[EXERCICE 1]:
D'après l'extrait des « Échos » du Mercure de France, à quelle adresse se trouvait la plaque de Mme Flaubert ?
[EXERCICE 2]:
Dans l'extrait des « Échos » du Mercure de France, recopiez le passage allant de « La porte, qui » jusqu'à « Qu'on se rassure. » inclus, en substituant « vert » à « bleu ».
[EXERCICE 3]:
Prolongez l'extrait des « Échos » du Mercure de France à partir de sa dernière phrase.

[EXTRAIT DU TEXTE]:
>>
Elle nous a reçu, si j'ose dire, entre sa porte et son paillasson, laissant filtrer un filet de voix pour nous déclarer : 1° qu'elle ne recevait que sur rendez-vous ; 2° qu'elle ne recevait que les femmes ; 3° qu'elle ne recevait que les personnes ayant déposé au préalable une provision ; 4° que l'auteur de Madame Bovary lui était inconnu et, renseignement dont elle tenait à souligner le caractère philanthropique, qu'elle ne répondait jamais aux questions imbéciles...

(« Echos », Mercure de France, 1er juin 1922, p. 571.
)

Descendants ou homonymes. — Sous ce titre nous avons signalé (Mercure de France, 15 mai 1922) la présence au 138, boulevard de Clichy, d'une Mme Flaubert. Une plaque posée sur le côté gauche de la porte de la maison annonçait que Mme Flaubert habite le troisième étage, parle anglais, reçoit de 2 heures à 6 heures, donne des conseils, etc.

Depuis cette date, la façade, qui était alors « étroite et grise » est restée étroite, mais elle est devenue blanche.

La porte, qui était peinte en marron, est peinte en bleu et la plaque relative à Mme Flaubert a disparu.

Eh quoi, cette homonyme du maître de Croisset aurait-elle cessé de « donner des conseils » ?

Qu'on se rassure.

Il suffit de lever les yeux vers les fenêtres du troisième étage. A l'une d'elles, collés contre les vitres, voisinent la dame de pique et le valet de cœur, le roi de trèfle et la dame de carreau, précisant ainsi la nature des conseils que peut donner Mme Flaubert, qui continue à recevoir de 2 heures à 6 heures et qui toujours… english spoken. — L. Dx.

(« Echos », Mercure de France, 1er octobre 1922, p. 288.)

Les héroïnes de M. Pierre Benoît. — A-t-on remarqué que les héroïnes principales des romans de M. Pierre Benoit portent un prénom commençant par la lettre A ? Aurora dans Kœnigsmark ; Antinéa dans l'Atlantide ; Allegria dans Pour don Carlos ; Annabel dans le Lac Salé. Faut-il voir là un fétichisme particulier ?

Non, l'auteur veut simplement répondre ainsi à un critique qui lui avait reproché, après l’Atlantide — ce qui alors n'était qu'un hasard, — de donner des prénoms commençant par un A à ses héroïnes.

— C'est bien, décida M. Pierre Benoit, désormais le principal personnage féminin aura toujours dans mon roman cette caractéristique.

(« Echos », Mercure de France, 15 novembre 1921, p. 287.)

Les beaux faits divers. — De La Croix, numéro du samedi 6 août 1921 :

NE BRISEZ PAS L'AVERTISSEUR

Après interrogatoire en présence de Me Robert Lœwe, M. Marti, juge d'instruction, a envoyé à la Santé le jeune Barthel, qui, rue Vandrezanne, ayant appris qu'un passant se plaignait d'avoir le feu aux entrailles, avait brisé l'avertisseur d'incendie et dérangé tout un départ de pompiers.
<<
[DONNÉES FOURNIES]:
>>
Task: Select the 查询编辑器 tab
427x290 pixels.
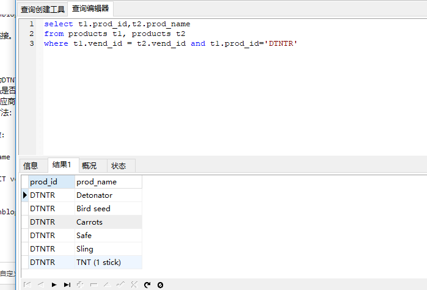Action: (x=90, y=9)
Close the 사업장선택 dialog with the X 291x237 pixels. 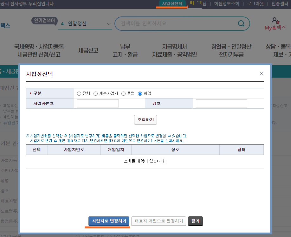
<<
[RÉSULTAT 1]:
Au 138, boulevard de Clichy.

[RÉSULTAT 2]:
La porte, qui était peinte en marron, est peinte en vert et la plaque relative à Mme Flaubert a disparu.

Eh quoi, cette homonyme du maître de Croisset aurait-elle cessé de « donner des conseils » ?

Qu'on se rassure.

[RÉSULTAT 3]:
(« Echos », Mercure de France, 1er septembre 1921, p. 576.)

Descendants ou homonymes. — Sous ce titre, nous avons publié, il y a quelque temps déjà (Mercure de France, 16-VIII 1919) quelques-uns des écrivains célèbres qui, les temps étant devenus difficiles, abandonnèrent le culte d'Apollon pour celui de Mercure.

Les héros qu'ils ont créés ont suivi, semble-t-il, leur exemple.

C'est ainsi que Desgrieux travaille dans la mode, rue de Louvois ; Petitjean a quitté Perrin-Dandin pour — voici qui ne nous surprendra guère — fabriquer des coffres-forts rue de Richelieu ; M. Prudhomme, et ses fils vendent des graines et de la farine, rue Montorgueil ; Grandet s'est établi charbonnier, quai Valmy ; Modeste Mignon est fleuriste, rue de Mulhouse ; Jean-Christophe tient un établissement de bains, rue Cambacérès ; le père Goriot vend des boutons, rue du Chalet ; Faust, il fabrique de la dentelle, rêvant à Marguerite, rue d'Hauteville.

Pour Sylvestre Bonnard, désabusé de la science, il s'est installé doreur sur cuivre, rue des Bons-Enfants...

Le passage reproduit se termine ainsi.